A second lesson from the work by Seppanen et al., and the others whose research is reviewed here, is that there is a large opportunity for increasing families’ satisfaction with post-NICU care. The rigorous methods that have been applied successfully to improve the care of critically ill neonates during neonatal intensive care29,30,31,32,33 have not, to date, been frequently applied to the goal of improving post-NICU care. To the extent that very preterm infants’ health and developmental outcomes are shaped not only by perinatal interventions during maternal and neonatal hospitalizations but also by care and experiences during early childhood, extension of quality improvement methods to post-NICU care holds great promise for weakening associations between very preterm birth and adverse health and developmental outcomes later in life.

One of the earliest systematic approaches to evaluating the quality of post-NICU care was described by Wang et al. who in 2003 convened an expert panel to develop a list of quality of care indicators for neurodevelopmental follow-up of very low birth weight infants.

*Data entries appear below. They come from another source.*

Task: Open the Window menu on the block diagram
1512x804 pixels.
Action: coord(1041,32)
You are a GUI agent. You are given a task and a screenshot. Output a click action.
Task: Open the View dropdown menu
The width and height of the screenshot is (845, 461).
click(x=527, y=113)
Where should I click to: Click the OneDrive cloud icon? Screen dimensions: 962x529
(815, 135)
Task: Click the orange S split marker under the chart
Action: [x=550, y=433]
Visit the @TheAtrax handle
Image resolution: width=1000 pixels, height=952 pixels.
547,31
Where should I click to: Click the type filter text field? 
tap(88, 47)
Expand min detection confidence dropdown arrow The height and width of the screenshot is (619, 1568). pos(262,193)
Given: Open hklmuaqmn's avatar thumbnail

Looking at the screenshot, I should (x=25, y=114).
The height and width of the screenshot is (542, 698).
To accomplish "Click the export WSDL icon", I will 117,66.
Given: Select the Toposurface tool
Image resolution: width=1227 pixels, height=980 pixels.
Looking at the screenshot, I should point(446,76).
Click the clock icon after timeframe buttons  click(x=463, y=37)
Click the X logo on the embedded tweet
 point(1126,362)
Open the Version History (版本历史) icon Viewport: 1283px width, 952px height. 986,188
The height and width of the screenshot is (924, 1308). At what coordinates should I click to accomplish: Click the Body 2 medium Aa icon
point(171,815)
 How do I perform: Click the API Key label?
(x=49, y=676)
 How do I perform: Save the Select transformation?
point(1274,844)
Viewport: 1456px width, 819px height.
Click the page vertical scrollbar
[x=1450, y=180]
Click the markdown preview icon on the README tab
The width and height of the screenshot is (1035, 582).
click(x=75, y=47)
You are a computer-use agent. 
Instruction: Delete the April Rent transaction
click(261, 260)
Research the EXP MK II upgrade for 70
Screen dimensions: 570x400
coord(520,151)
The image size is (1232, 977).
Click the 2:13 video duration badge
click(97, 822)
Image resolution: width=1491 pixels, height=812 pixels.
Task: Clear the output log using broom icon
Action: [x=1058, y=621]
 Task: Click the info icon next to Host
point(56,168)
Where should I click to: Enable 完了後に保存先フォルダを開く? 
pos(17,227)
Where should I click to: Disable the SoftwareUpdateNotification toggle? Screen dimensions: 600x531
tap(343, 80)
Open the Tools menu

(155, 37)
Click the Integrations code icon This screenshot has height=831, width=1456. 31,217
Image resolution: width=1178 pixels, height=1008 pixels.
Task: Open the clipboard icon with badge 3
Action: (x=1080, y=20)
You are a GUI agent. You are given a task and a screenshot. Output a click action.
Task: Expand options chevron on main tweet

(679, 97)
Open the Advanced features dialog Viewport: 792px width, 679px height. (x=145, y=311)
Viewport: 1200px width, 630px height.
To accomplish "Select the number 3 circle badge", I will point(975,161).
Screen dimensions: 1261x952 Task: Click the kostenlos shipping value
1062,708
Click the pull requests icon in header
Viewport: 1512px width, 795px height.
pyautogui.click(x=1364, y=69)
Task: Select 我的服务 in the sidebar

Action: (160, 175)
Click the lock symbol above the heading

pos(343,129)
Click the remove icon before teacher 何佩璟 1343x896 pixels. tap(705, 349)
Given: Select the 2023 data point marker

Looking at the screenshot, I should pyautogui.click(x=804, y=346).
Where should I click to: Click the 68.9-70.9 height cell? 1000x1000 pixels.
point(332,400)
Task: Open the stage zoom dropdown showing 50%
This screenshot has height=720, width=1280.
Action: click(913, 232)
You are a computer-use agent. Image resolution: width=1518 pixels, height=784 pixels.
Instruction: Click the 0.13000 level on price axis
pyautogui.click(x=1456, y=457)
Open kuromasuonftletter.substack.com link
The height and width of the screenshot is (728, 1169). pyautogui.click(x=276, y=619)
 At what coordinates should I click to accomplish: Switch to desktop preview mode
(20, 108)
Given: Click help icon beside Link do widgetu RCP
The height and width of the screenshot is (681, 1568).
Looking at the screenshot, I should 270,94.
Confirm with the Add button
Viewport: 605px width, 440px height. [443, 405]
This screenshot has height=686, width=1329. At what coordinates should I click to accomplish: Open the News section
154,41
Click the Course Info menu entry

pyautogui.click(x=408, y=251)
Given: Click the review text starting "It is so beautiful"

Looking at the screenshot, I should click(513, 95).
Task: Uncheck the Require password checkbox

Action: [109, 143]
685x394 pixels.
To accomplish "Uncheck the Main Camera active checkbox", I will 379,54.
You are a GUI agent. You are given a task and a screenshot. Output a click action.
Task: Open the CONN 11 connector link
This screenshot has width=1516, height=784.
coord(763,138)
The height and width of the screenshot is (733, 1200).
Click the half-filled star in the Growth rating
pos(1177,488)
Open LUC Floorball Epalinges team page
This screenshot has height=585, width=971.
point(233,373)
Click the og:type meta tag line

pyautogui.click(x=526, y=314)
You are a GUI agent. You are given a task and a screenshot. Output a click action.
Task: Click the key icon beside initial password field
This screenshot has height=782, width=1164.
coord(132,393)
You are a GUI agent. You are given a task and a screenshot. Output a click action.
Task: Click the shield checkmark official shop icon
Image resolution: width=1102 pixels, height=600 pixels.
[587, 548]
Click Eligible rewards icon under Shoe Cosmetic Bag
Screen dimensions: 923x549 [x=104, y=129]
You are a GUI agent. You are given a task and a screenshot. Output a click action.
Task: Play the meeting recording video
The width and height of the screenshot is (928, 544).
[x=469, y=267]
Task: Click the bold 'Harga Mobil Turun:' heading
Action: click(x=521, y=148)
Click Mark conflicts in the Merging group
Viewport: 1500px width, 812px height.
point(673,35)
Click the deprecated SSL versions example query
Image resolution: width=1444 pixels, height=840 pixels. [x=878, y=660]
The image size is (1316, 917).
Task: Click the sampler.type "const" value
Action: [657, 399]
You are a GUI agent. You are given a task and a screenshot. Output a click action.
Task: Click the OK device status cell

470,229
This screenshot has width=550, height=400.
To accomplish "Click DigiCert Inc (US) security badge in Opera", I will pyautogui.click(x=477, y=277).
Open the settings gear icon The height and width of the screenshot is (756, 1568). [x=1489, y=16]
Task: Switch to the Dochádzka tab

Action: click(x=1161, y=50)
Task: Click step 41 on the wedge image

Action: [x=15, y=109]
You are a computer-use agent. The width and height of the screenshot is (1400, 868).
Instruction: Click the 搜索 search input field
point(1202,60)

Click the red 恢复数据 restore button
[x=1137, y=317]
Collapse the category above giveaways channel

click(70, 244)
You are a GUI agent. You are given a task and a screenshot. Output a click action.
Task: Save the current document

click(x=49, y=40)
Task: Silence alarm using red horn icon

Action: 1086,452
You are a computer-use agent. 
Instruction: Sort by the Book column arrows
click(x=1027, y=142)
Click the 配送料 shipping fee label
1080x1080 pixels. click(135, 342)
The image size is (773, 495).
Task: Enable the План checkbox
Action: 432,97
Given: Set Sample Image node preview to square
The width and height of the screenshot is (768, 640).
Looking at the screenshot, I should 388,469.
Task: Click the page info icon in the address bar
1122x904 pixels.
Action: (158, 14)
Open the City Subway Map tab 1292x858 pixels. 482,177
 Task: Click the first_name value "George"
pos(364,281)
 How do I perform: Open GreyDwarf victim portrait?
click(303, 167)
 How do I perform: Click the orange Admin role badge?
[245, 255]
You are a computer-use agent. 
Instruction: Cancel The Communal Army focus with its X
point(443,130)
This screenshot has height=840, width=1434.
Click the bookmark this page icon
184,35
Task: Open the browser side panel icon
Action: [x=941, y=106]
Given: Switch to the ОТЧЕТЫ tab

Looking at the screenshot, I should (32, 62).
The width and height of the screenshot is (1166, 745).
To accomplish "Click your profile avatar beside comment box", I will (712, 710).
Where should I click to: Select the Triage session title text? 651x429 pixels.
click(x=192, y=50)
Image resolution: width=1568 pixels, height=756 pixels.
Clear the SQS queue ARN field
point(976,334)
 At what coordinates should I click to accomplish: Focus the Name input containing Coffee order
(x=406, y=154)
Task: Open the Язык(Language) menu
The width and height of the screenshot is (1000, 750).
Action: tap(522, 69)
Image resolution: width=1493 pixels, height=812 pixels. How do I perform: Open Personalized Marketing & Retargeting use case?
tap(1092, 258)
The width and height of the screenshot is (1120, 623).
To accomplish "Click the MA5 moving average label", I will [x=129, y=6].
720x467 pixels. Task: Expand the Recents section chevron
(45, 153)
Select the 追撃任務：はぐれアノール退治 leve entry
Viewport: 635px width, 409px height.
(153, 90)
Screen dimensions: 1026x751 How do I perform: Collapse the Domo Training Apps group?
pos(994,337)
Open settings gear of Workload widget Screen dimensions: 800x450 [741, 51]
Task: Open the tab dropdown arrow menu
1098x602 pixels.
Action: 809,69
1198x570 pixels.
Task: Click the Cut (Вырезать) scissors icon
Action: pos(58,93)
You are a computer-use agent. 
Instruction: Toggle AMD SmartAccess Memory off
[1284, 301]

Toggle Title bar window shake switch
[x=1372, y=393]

Their intent was to provide a tool for assessing and monitoring the quality of follow-up care and thus for improving the quality of care for this high-risk group.34 It appears that the authors did not ask families for direct input on the quality indicators, but the expert panel did recommend that, for “families with social risk(s), a specific intervention (re-evaluation, primary care management, referral to a specialist, or referral to a specific intervention program) should be started within 1 month of the psychosocial assessment.” A more recent example of the application of quality improvement methods to post-NICU care is the successful initiative led by the California Perinatal Quality Care Collaborative to increase referral of very low birth weight infants to high-risk infant follow-up care after discharge from NICUs.35

The findings of Seppanen et al. provide an initial “needs assessment,” but much work is needed to further understand the range of health care and developmental surveillance activities that families value, so that health care systems can improve experiences for families in NICU follow-up clinics. Simultaneously, rigorous quality improvement initiatives are needed to assure that best practices are used after NICU discharge to strengthen supports and resources for families, including care coordination, and to improve communication between families and developmental and health care providers and among developmental and health care providers.